Kandili Rasathanesi yürütüyor

İstanbul’da ise erken uyarı sistemi 2002’den beri Kandilli Rasathanesi ve Deprem Araştırma Enstitüsü tarafından uygulanıyor. Bakanlar Kurulu’nun 5 Nisan 2001 tarihli kararıyla İstanbul Deprem Erken Uyarı ve Acil Müdahale Sistemi kurulması kararlaştırıldı ve bu sistem kuruldu. Ancak sistem, deprem merkezine yakınlıktan dolayı ikincil felaketleri önleme odaklı.

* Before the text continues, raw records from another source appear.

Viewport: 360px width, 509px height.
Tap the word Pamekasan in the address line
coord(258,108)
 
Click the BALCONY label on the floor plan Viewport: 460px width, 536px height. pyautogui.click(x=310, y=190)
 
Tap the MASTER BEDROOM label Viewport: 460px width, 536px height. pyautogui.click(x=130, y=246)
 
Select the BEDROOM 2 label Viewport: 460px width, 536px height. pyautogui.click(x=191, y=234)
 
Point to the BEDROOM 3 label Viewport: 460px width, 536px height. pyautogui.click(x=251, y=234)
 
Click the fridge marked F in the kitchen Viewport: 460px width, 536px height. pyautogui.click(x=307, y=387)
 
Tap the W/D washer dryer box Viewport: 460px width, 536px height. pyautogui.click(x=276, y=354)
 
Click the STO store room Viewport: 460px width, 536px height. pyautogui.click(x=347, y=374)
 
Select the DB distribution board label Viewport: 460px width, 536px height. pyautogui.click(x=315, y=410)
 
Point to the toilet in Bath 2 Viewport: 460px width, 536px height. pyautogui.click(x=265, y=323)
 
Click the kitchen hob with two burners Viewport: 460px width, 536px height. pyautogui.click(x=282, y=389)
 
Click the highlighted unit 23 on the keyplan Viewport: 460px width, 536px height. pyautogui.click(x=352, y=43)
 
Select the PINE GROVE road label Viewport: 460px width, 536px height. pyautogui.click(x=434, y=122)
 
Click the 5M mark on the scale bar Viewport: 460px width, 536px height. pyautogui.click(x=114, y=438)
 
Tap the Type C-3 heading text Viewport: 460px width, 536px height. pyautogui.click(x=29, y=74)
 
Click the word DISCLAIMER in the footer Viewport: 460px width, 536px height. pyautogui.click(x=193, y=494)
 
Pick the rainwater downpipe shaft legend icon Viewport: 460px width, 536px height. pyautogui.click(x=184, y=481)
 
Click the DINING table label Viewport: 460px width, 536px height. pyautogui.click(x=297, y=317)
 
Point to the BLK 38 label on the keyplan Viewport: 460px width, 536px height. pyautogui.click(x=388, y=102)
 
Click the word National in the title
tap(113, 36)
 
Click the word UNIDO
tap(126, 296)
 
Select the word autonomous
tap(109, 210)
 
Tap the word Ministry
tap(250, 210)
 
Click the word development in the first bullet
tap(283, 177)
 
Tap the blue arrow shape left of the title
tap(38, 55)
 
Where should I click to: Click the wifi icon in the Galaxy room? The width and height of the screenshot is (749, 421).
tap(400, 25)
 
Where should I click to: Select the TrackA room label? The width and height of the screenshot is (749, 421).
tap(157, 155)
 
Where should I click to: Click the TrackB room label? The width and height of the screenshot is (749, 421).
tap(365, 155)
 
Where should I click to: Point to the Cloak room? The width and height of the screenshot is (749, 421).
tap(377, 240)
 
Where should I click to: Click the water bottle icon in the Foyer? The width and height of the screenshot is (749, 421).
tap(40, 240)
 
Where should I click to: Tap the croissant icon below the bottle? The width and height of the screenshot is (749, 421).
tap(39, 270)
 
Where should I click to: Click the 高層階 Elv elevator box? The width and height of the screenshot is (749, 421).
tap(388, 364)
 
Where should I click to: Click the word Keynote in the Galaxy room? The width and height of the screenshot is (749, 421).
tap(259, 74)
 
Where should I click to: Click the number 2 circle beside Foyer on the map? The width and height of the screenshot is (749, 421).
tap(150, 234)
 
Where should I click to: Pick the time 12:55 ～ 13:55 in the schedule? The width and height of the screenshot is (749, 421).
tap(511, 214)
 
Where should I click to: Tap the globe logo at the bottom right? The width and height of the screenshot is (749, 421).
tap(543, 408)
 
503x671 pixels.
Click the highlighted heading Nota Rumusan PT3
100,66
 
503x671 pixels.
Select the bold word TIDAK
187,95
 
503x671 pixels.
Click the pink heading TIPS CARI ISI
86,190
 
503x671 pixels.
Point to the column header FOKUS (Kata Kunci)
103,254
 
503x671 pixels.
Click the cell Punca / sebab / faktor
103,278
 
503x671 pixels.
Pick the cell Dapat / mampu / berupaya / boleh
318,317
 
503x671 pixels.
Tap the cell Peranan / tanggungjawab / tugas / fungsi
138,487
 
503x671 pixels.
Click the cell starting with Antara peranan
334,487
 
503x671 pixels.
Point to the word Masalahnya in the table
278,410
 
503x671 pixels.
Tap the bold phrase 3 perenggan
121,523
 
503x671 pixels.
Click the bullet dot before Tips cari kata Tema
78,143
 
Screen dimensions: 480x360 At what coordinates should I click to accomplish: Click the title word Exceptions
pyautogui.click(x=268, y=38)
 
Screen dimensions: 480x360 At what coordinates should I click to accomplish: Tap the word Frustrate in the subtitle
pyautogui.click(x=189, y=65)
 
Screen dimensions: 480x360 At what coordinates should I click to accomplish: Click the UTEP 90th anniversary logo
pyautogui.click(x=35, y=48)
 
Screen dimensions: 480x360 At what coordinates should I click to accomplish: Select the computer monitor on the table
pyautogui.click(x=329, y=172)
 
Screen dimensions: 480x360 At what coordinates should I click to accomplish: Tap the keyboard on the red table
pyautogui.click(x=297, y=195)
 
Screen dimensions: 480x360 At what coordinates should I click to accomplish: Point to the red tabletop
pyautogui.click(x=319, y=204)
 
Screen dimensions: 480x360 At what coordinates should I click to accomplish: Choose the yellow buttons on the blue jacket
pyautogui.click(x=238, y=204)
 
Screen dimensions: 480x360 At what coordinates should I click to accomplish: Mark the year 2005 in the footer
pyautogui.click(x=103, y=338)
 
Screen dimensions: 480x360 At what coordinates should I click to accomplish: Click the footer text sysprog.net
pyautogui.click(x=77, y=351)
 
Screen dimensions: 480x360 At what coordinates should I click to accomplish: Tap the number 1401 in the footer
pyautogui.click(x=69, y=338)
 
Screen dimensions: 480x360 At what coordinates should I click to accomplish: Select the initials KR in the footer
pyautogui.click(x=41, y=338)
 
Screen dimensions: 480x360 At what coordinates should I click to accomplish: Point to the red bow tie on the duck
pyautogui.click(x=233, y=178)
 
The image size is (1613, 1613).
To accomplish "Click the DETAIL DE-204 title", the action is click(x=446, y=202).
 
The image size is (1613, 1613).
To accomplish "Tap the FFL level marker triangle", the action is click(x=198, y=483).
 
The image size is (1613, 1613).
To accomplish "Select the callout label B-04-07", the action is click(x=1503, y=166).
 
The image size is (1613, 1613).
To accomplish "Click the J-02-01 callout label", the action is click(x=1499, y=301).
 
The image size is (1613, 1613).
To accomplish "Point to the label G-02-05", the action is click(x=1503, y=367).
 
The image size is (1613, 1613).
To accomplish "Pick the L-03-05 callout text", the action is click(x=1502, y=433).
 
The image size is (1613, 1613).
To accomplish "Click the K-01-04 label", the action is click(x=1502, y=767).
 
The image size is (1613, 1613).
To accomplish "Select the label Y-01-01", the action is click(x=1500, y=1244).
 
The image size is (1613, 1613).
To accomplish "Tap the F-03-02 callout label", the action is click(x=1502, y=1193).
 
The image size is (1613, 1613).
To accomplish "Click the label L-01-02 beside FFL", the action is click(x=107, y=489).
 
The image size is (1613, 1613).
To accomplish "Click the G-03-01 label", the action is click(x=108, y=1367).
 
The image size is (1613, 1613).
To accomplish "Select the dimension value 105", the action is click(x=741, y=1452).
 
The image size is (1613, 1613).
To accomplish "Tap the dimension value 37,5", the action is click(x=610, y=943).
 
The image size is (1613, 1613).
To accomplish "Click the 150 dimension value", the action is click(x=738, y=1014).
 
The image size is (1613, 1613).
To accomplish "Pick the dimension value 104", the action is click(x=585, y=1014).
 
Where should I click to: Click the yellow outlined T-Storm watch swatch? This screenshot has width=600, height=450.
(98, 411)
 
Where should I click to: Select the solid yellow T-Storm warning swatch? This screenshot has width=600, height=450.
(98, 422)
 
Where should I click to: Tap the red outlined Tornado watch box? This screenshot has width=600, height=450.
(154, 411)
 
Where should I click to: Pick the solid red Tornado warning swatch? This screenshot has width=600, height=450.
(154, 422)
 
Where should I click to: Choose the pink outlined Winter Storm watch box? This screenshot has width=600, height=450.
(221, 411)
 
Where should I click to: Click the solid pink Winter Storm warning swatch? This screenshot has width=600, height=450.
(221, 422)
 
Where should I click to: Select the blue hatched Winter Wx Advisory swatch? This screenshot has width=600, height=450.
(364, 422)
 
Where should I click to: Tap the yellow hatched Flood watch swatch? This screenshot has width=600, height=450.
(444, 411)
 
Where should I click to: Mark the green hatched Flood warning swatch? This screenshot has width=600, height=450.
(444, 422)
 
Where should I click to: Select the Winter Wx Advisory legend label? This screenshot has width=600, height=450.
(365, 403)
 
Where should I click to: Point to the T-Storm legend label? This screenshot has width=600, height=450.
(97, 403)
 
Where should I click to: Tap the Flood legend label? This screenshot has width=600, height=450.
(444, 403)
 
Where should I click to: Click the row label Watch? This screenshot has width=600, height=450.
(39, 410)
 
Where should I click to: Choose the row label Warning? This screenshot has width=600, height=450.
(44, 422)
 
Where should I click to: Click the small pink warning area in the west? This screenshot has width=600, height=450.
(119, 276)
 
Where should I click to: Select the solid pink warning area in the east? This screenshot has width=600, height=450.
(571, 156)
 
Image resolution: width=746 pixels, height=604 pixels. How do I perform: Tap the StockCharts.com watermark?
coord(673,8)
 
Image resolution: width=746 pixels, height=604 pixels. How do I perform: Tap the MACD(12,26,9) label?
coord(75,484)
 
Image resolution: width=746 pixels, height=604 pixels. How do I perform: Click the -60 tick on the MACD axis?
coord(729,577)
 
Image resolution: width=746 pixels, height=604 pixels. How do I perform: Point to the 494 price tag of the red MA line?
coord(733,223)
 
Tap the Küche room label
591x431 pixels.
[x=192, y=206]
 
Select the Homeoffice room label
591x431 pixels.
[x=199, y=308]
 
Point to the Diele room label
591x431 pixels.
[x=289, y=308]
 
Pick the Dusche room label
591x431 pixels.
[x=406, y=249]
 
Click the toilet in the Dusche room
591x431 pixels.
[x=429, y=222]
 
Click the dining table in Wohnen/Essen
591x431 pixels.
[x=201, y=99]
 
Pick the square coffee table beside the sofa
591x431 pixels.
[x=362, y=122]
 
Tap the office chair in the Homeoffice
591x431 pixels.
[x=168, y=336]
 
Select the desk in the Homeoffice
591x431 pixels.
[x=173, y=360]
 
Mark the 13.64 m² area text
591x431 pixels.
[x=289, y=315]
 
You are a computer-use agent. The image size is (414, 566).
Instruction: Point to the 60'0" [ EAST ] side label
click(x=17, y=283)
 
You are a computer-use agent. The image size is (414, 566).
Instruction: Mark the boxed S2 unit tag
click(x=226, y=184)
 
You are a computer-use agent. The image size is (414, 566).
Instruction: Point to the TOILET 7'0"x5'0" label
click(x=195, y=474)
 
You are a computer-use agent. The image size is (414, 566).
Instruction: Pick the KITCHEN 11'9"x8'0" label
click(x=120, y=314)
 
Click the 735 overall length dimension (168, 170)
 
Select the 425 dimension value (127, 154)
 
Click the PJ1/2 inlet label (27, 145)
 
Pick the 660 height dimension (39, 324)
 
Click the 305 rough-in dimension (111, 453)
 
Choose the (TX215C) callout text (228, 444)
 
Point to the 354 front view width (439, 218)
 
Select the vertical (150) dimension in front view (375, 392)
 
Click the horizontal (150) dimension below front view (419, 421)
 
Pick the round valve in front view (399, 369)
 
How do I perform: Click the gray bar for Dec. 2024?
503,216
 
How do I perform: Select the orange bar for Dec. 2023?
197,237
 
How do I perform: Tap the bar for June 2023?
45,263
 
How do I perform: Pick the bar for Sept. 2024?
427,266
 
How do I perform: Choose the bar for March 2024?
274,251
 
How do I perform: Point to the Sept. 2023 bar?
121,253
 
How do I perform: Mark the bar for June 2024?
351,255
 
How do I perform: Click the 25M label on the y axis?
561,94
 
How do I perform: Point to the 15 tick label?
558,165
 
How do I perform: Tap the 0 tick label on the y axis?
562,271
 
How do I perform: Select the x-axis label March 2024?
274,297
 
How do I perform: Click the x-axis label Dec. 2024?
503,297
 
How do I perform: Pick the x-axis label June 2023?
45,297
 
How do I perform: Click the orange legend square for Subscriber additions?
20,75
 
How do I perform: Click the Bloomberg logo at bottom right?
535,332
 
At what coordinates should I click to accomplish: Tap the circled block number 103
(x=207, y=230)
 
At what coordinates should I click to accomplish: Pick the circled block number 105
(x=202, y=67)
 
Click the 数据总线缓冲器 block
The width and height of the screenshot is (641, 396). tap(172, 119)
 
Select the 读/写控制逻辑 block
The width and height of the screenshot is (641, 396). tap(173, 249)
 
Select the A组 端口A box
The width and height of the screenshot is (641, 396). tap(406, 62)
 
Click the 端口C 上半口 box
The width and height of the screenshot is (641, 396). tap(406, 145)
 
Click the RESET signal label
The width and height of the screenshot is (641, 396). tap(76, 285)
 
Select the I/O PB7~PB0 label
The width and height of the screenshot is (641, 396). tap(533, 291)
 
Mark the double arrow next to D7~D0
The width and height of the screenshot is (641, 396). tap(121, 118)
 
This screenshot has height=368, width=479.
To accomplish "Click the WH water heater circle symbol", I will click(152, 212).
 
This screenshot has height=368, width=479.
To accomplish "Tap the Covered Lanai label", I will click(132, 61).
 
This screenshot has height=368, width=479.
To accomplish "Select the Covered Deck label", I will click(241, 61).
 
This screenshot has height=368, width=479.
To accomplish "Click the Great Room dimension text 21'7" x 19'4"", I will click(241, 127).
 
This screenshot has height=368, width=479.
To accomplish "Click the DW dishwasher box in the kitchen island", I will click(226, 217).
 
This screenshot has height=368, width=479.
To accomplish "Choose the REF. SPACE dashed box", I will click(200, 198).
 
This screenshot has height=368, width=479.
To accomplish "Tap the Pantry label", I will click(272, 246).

Eyidoğan, “İstanbul özelinde bu oldukça zor. Yani İstanbul için kimine göre 7 saniye, kimine göre 5 saniye gibi bir zaman var” diyor. Buna karşı halka yapılacak uyarının çok pratik olmayacağı görüşünü paylaşan Eyidoğan, “Kendinizi daha korunaklı bir konuma koyabilirsiniz. Onu başarabilirsiniz ama bina çökmeme koşuluyla tabi. Yani toptan çökme gibi bir durumla karşı karşıyayız bugün. Yani binlerce bina toptan göçtü” ifadelerini kullanıyor.

“İstanbul için tatbikat yapılmalı”

“O zaman bu uyarıyı doğrudan insana yönelik olarak kullanmaz otomatik sistem. Bunu doğal gazı keser, elektriği keser, gerekirse siren çalınır yerleşim alanında ve bir deprem olduğunu öyle sesle duyurur” diye devam eden Eyidoğan, bunun için de İstanbul’da tatbikat ve bilgilendirme yapılmasının önemine işaret ediyor.

Yine uzaktaki yaşam yerleri için İstanbul depreminde de erken uyarı verilebileceğine işaret eden Eyidoğan, Türkiye’de erken uyarı sisteminin uygulanabilirliğine dikkat çekiyor. Jeofizik mühendisleri işsiz olduğu için üniversitelerde bu bilim dalının artık çok tercih edilmediği bilgisini veren Eyidoğan, bir deprem ülkesi olan Türkiye’de bu konuda uzman yetiştirilmesinin önemine işaret ediyor.